The Unit for Supporting Development of Therapeutics for Infectious Diseases
In the context of the HTRI EATRIS-GR the Hellenic Pasteur Institute (HPI) operates laboratories that support development and validation of drugs and therapeutic agents against pathogenic microorganisms with particular impact on public health at national and international level. Efficient cellular models of viral and parasitic infection are implemented in customized and certified laboratory environment. The laboratories are operated by highly experienced scientific and technical personnel and includes BSL-2 and BSL-3 laboratory spaces properly equipped to support translational research activities in the following specific areas.

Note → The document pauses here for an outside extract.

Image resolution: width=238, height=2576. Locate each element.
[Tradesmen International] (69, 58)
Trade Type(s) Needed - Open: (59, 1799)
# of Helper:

1) Viruses of the Flavivirus genus (Flaviviruses). They are important agents of vector-borne human diseases and mortality and cause severe infections. Among them, the Dengue virus (DENV), Yellow fever virus (YFV), West Nile virus (WNV) and Zika virus (ZIKV) are considered global reemerging pathogens due to the frequency and severity of recent epidemics. HPI operates an Anti-Flaviviral Drug Laboratory, comprising of efficient and prototype cell-culture based models of flavivirus infection, adapted at atmospheric conditions or normoxic ones that simulate the physiological oxygen tension and metabolic microenvironment of tissues. The Anti-Flaviviral Drug Laboratory, unique of its kind in Greece, functions since 2008.
2) The parasite Leishmania. Leishmaniasis represents a spectrum of vector-borne protozoan diseases that affects approximately one billion people worldwide, mainly the poorest people on earth, and thus represents a major public health challenge. The Anti-leishmanial Drug Laboratory supports screening for new-generation drugs on in vitro cell-based models and in vivo models of the disease in genetically susceptible mice. Assays for testing drug anti-leishmanial activities have been optimized on three different systems: (a) in Leishmania promastigotes of different identified laboratory strains; (b) in Leishmania amastigotes using different macrophage cell lines (host-cell dependence antileishmanial activity) and (c) in animal models of leishmaniasis.